## What you are asked to do
Answer these questions using the passage on the summer research teams:
(a) Who directed the team studying nocturnal life in Colonial America?
(b) Which community was the specific focus of the work on daily life in the Civil War South?
(c) In what two ways did students report on their individual work in each seminar?

Besides Historiography, the students participated in an internship program and associated seminar. They were divided into three research teams, each directed by an individual faculty member, which explored specific historical problems closely related to the instructor’s current research. This past summer, the topics of the teams included nocturnal life in Colonial America, daily life in the Civil War South, and the American family after World War II.

In the team studying nocturnal life in Colonial America, directed by Professor Roger Ekirch, the students examined early American diaries, Virginia county court records, and London court records. These records allowed them to consider nighttime crime and different aspects of popular culture. The specific assignment was to assess and record the dimensions of nocturnal activity revealed in the documents. Students exercised their own discretion in selecting relevant material and wrote papers analyzing their findings. They met regularly to discuss their research and specific methodological issues.

Professor Crandall Shifflett directed the interns studying daily life in the Civil War South. The focus of the work was the impact and meaning of the Civil War at the community level. The reactions of slaves, free blacks, planters, nonslaveholders, merchants, preachers, women, soldiers, and other citizens involved in the war were analyzed. Fredericksburg, Virginia, provided the specific focus for the work, and students used local newspapers, the census of 1860, city council minutes, and printed diaries to assess the impact of the war on a single community.

The research team on the American family after World War II, conducted by Professor Kathleen Jones, engaged students in research on families who did not satisfy the popular image of being suburban, white, middle class, and having two parents and three physically, mentally, and socially normal children. Students gathered data from many different kinds of sources to contrast the merits of each and to compare their different perspectives. Students used newspapers, popular magazines, advice manuals, college family-life texts, and government documents to construct an image/reality problem and test perceptions by examining how and by whom specific images were created and what purposes they served.

In each seminar, students reported on their individual work both orally and in writing. Their specific assignments provided an opportunity to use the skills being taught in the Historiography course. The actual seminars provided a place to discuss and resolve problems relating to the team project and a forum for presenting final written papers. Class readings and assignments were structured to help students reach answers to their own particular historical questions, and the faculty members worked closely with each student to help him or her develop the skills necessary to complete his or her project. This part of the program offered a close mentoring relationship, intensive individual oversight, and direction of the students’ work. It also gave students the opportunity to interact in a professional manner, discussing and criticizing each other’s work in a collegial atmosphere.

## Data block
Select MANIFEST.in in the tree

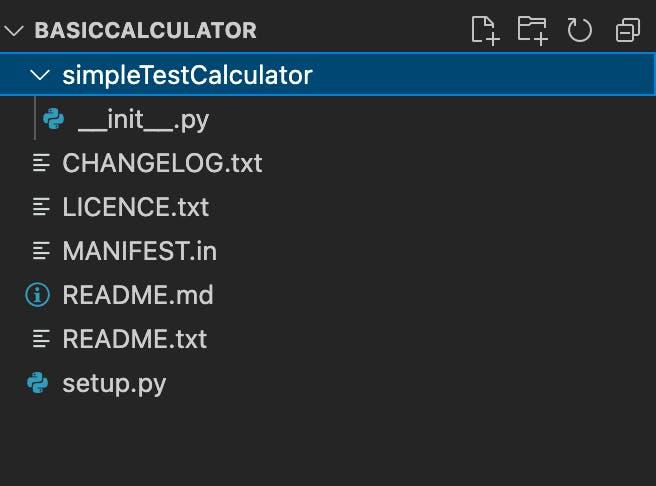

## Finished exercise
(a) Professor Roger Ekirch
(b) Fredericksburg, Virginia
(c) Orally and in writing